** Work instructions **
Output the lines of the listing below exactly, from the line with "Task: Click the user avatar icon" through the end of the listing, and leave the pictures out of your answer.

-- begin Data supplied --

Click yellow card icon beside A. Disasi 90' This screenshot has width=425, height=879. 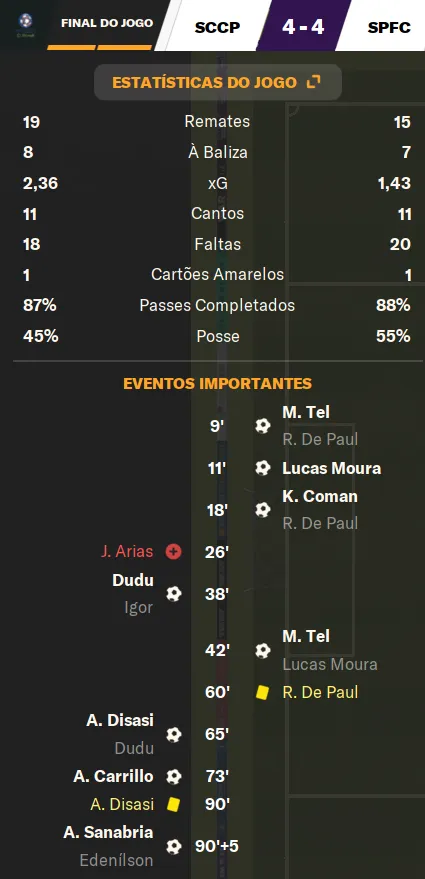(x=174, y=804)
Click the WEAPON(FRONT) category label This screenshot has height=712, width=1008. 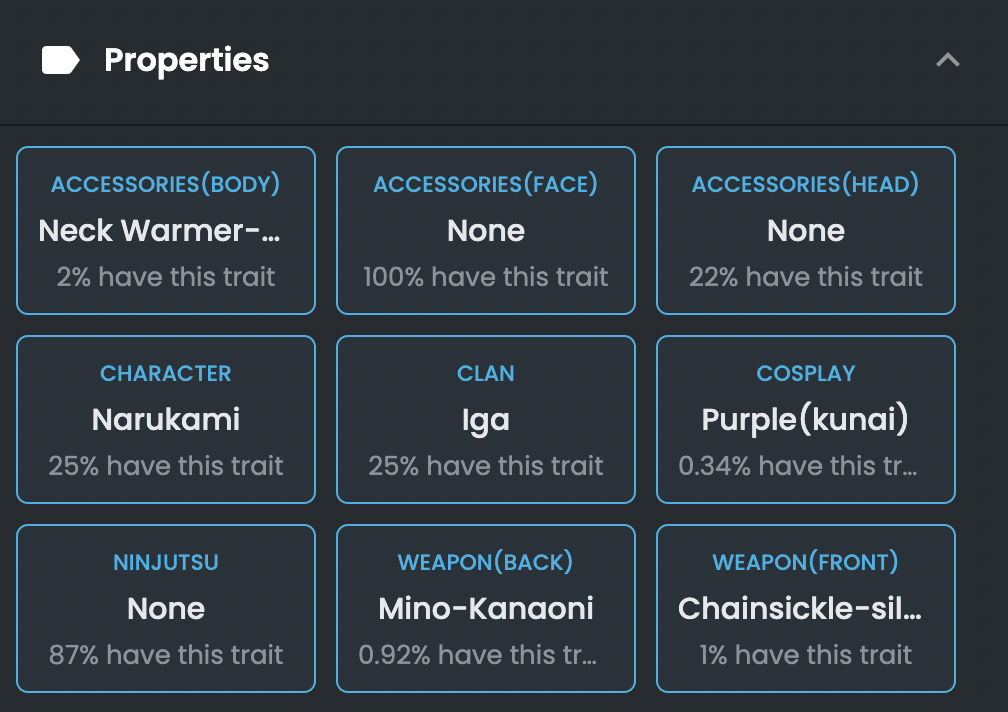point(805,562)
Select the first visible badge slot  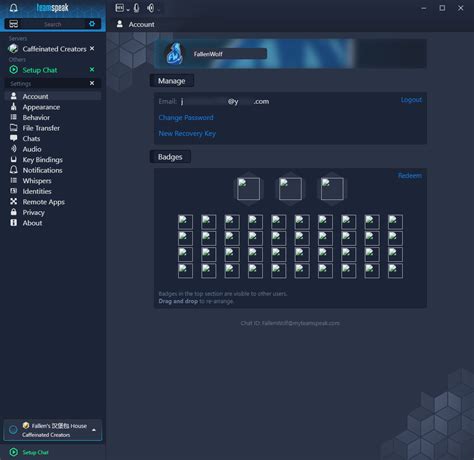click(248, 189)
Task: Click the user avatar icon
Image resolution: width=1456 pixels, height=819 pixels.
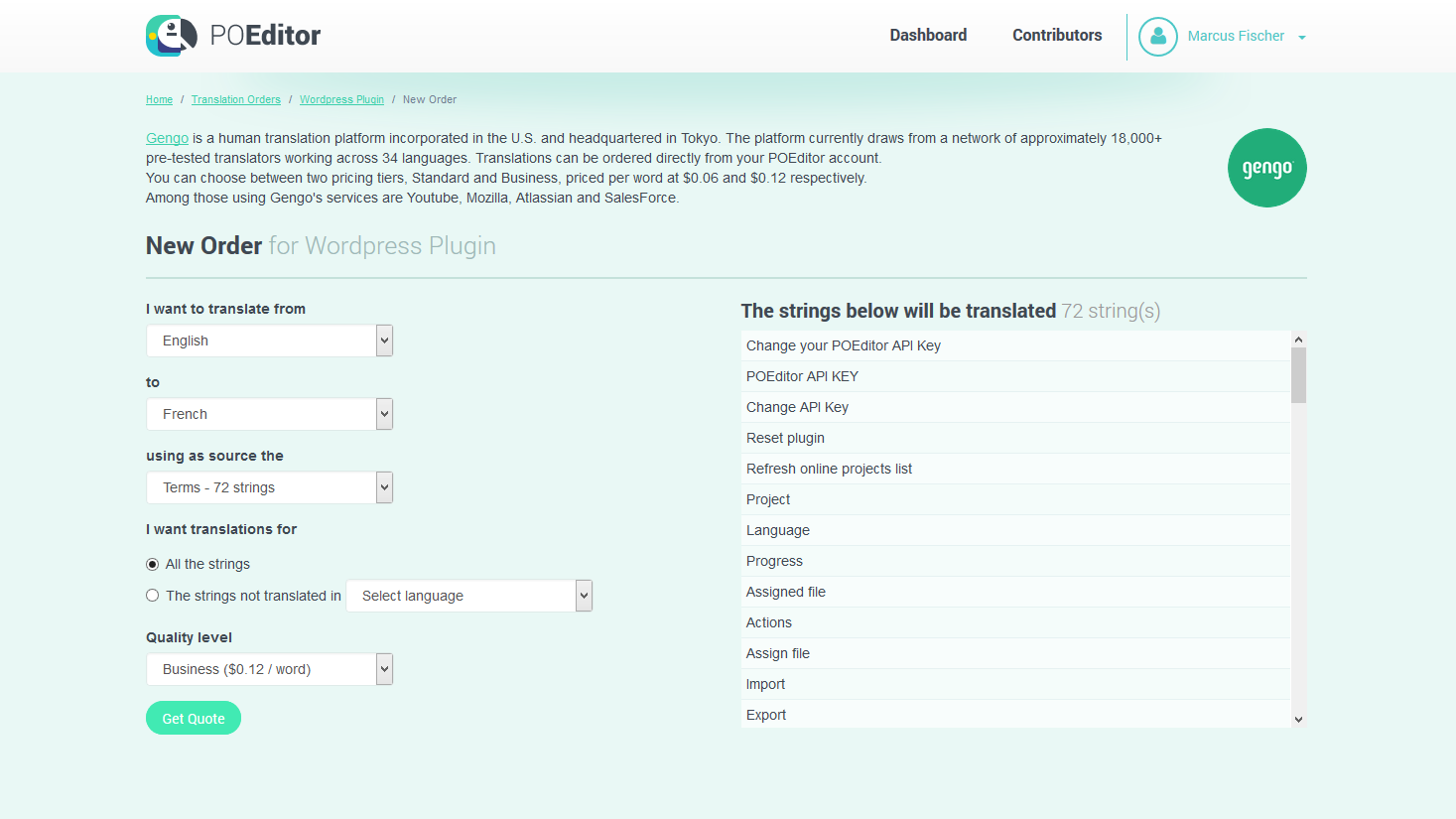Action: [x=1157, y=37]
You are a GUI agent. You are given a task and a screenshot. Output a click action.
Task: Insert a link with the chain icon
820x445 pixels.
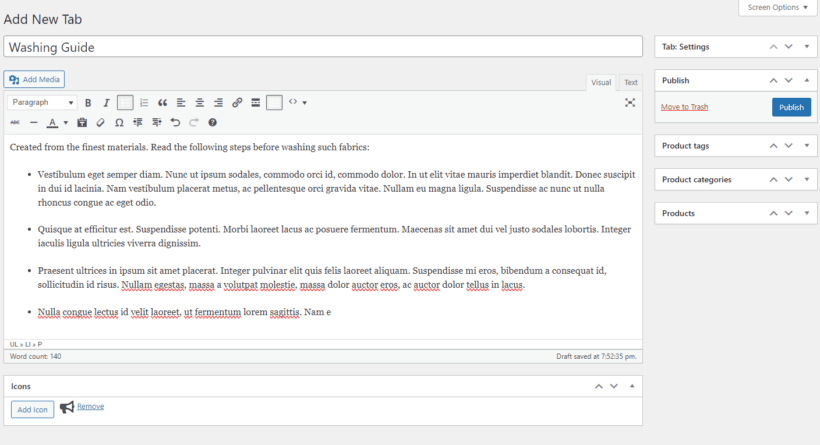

-- end Data supplied --

** Output of the exercise **
Task: Click the user avatar icon
Image resolution: width=1456 pixels, height=819 pixels.
Action: [x=1157, y=37]
You are a GUI agent. You are given a task and a screenshot. Output a click action.
Task: Insert a link with the chain icon
820x445 pixels.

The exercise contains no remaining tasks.